I think that’s all that is needed.
We already define a custom Jax primitive, and when you call ‘Send’ it is binded to the input.

Actually no, jit tracing will drop primitives that are bound if the output of the jitted computation doesn't have a data dependence on the result of the primitive. That's what my example above with make_jaxpr was meant to show: even though we call two adds, we only build a jaxpr (and then an XLA computation) containing the one that affected the output.

Concretely, the code in the OP will still drop the Send call. It'll get dropped on the JAX side, before XLA even has a chance to see it.

Here's a more self-contained example if you prefer:

from jax.core import Primitive

def Send(x):
  return send_p.bind(x)

send_p = Primitive('send')
send_p.def_abstract_eval(lambda x: None)


def f(x):
  Send(x)

from jax import make_jaxpr
print(make_jaxpr(f)(2))
{ lambda  ; a.
  let
  in () }

You can change the make_jaxpr to a jit and add a print(built.as_hlo_text()) after this line in xla.py if you want to convince yourself that XLA will never see the bound primitive.

Thanks a bunch for the explanation and the quick fix! I will try this ASAP and report back.

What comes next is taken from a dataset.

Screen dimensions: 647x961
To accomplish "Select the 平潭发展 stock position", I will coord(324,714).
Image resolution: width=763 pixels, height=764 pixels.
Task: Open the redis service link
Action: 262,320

OK, so it seems like there is currently no way to preserve the Send call in nested JIT calls?

I.e.

def Send(x, dest, tag=0, comm=_MPI.COMM_WORLD):
    token = lax.create_token(x)
    token = _Send(token, x, dest, tag, comm)
    return lax.tie_in(token, x)

def Send_nested(x, dest, tag=0, comm=_MPI.COMM_WORLD):
    Send(x, dest, tag, comm)

print(jax.make_jaxpr(Send)(jnp.zeros(1), 0))
print(jax.make_jaxpr(Send_nested)(jnp.zeros(1), 0))

gives

{ lambda  ; a b.
  let c = create_token a
      d = send_mpi[ comm=<mpi4py.MPI.Intracomm object at 0x10928e5d0>
                    dest=Traced<ShapedArray(int32[], weak_type=True):JaxprTrace(level=0/0)>
                    tag=0 ] c a
      e = tie_in d a
  in (e,) }

{ lambda  ; a b.
  let
  in () }

So all user code that uses our Send implementation would have to include some boilerplate with create_token and tie_in.

Yes, that's right for now, but with #3370 neither tokens nor tie_in will be necessary.

Looking forward to that! Do you have any estimate when omnistaging is going to hit master?

This works beautifully with omnistaging, thanks!

I can also confirm that it does not work without doing has_side_effect=True, so both changes were necessary. Great job @mattjj and @hawkinsp!